Quincy Regional Airport had been expected to receive $150,000 for maintenance and infrastructure work after it fell short of a 10,000-enplanement threshold last year. The FAA provides $1 million to airports that have 10,000 boardings as part of the Airport Improvement Program.
However, Congress included language in the FAA funding bill that would allow airports that hit 10,000 boardings during calendar year 2012 to qualify for up to $1 million even if they fell short of the boarding quota in 2015 and still have scheduled air service.
“It appears we are covered under that bill to get that money,” Stegeman said.
U.S. Sen. Dick Durbin said the funding bill is great news for the Quincy airport and the economy of Western Illinois.

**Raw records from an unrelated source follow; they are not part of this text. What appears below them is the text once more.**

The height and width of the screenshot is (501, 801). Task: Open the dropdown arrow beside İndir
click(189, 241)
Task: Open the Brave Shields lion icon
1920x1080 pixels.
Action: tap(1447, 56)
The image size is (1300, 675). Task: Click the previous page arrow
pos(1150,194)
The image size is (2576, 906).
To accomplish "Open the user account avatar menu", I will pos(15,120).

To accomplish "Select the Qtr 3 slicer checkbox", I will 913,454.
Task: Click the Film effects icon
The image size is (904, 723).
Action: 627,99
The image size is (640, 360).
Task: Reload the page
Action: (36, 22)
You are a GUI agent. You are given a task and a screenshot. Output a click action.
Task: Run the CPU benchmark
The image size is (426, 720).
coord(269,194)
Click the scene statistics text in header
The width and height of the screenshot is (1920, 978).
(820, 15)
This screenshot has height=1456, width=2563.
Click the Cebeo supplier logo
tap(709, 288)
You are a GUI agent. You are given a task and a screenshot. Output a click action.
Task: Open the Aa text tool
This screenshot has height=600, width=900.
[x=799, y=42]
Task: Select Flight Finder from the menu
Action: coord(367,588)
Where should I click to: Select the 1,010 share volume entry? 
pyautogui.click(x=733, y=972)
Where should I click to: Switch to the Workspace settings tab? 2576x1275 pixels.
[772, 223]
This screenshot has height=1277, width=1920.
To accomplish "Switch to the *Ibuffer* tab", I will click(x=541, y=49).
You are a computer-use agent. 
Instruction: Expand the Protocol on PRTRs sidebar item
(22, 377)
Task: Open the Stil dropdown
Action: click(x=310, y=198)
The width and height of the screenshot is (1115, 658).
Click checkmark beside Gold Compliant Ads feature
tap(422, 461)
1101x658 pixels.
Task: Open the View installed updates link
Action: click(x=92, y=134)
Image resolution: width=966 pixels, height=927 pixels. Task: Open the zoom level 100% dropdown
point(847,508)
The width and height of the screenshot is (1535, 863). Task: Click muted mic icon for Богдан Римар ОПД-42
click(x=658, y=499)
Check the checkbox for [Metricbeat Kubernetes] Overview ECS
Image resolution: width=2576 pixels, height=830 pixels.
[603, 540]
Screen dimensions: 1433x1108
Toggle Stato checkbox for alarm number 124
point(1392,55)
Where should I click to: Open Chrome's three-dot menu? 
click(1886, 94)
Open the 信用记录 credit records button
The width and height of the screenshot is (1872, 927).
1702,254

“By ensuring the FAA continues to make strong investments in our state’s regional airports, we help pay for much-needed improvements, create jobs and bring new business into our communities. That’s why I will continue to support critical transportation funding and grant programs that drive economic growth and benefit Illinois,” Durbin said.
Terrance Ward, who is scheduled to begin work Monday as manager of Quincy Regional Airport, was briefed on the FAA funding bill this week.
“We’re ecstatic that it got passed,” Ward said. “It will help to keep the airport safe and keep it secure, and people will be able to see that their tax dollars are being spent well.”
In Montana, where Ward has been managing a pair of small airports, a pilot shortage has hurt boardings when flights were canceled. In the Midwest, many airports have had fewer passengers with the drop in gasoline prices the past two years.
Erin Hatzell, Midwest regional marketing manager for Cape Air, said the airline had 617 enplanements at Quincy in July. That is down from 785 boardings in July 2015.
Cape Air has reported 4,441 boardings at Quincy Regional Airport through the first seven months of the year and is unlikely to reach the 10,000-boardings goal this year.
Stegeman said he has heard from other airport managers that the number of passengers they’ve handled is down, with more people driving to St. Louis rather than taking flights.